• To do
Each record, minus any picture, should be returned exactly as written.

——————

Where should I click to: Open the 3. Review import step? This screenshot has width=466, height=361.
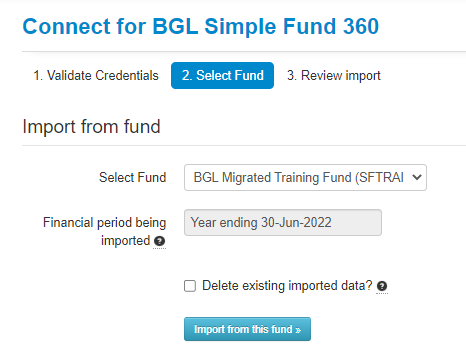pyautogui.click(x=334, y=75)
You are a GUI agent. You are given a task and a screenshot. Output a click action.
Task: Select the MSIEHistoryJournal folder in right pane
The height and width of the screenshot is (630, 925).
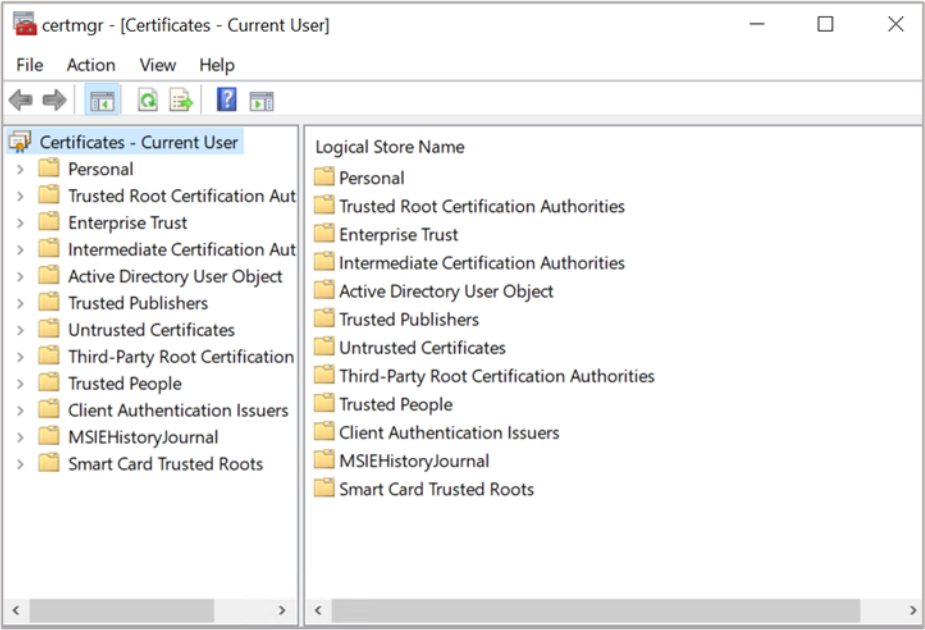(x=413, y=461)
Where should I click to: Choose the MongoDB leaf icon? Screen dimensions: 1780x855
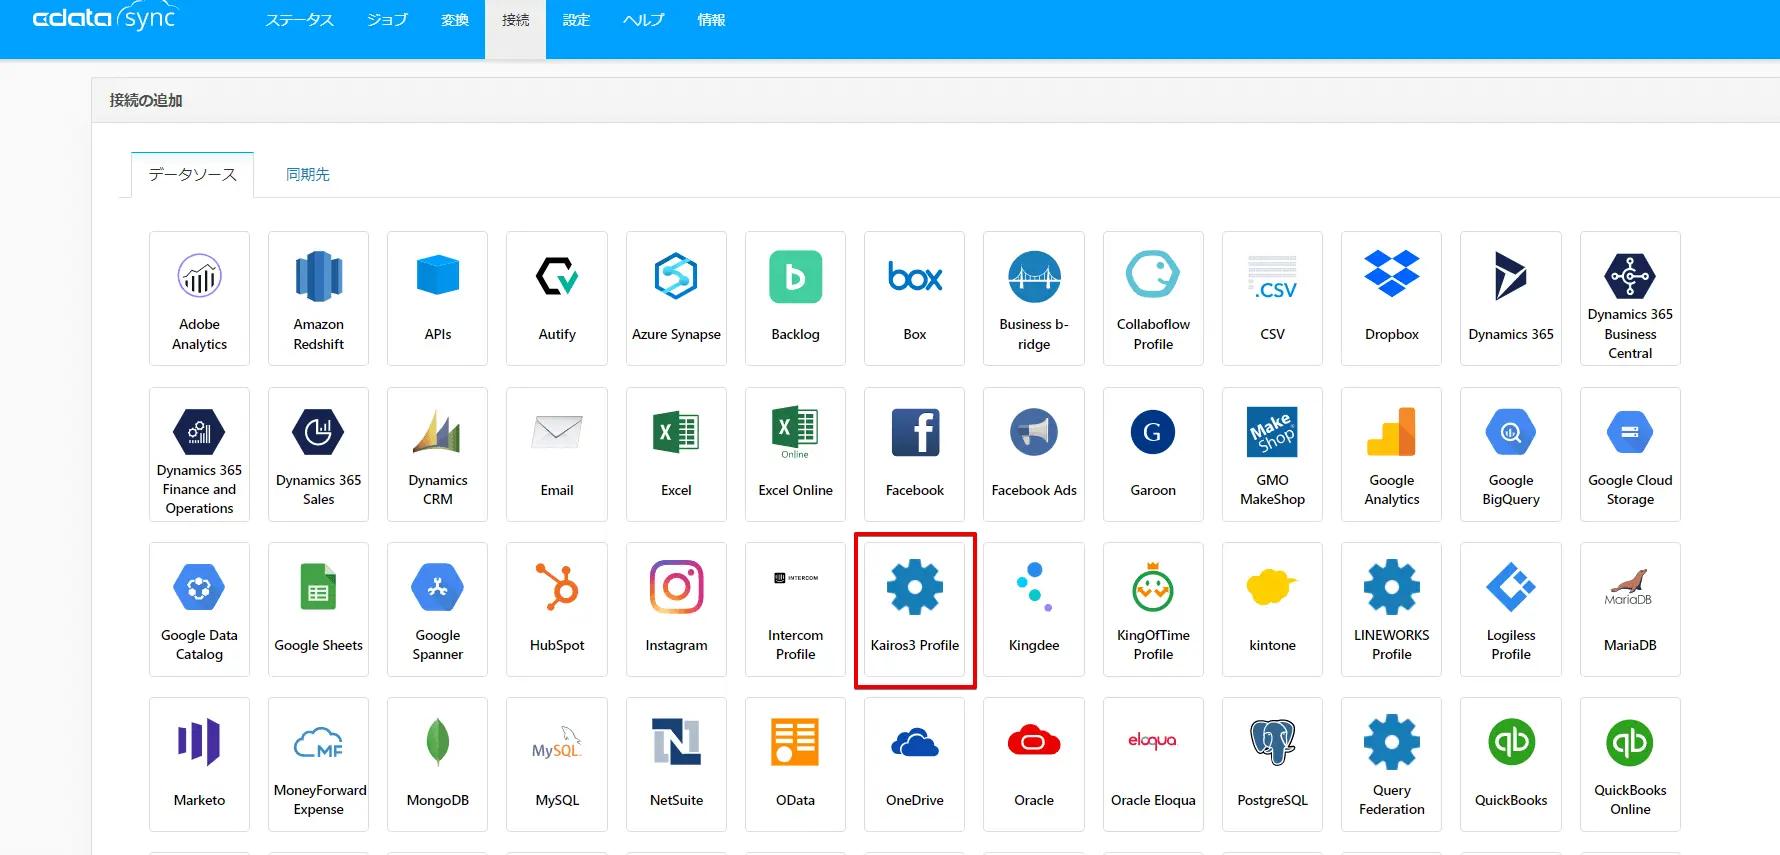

——————

• Result of this task
Where should I click to: Open the 3. Review import step? This screenshot has width=466, height=361.
pyautogui.click(x=334, y=75)
You are a GUI agent. You are given a task and a screenshot. Output a click action.
Task: Select the MSIEHistoryJournal folder in right pane
The height and width of the screenshot is (630, 925).
(x=413, y=461)
Where should I click to: Choose the MongoDB leaf icon? Screen dimensions: 1780x855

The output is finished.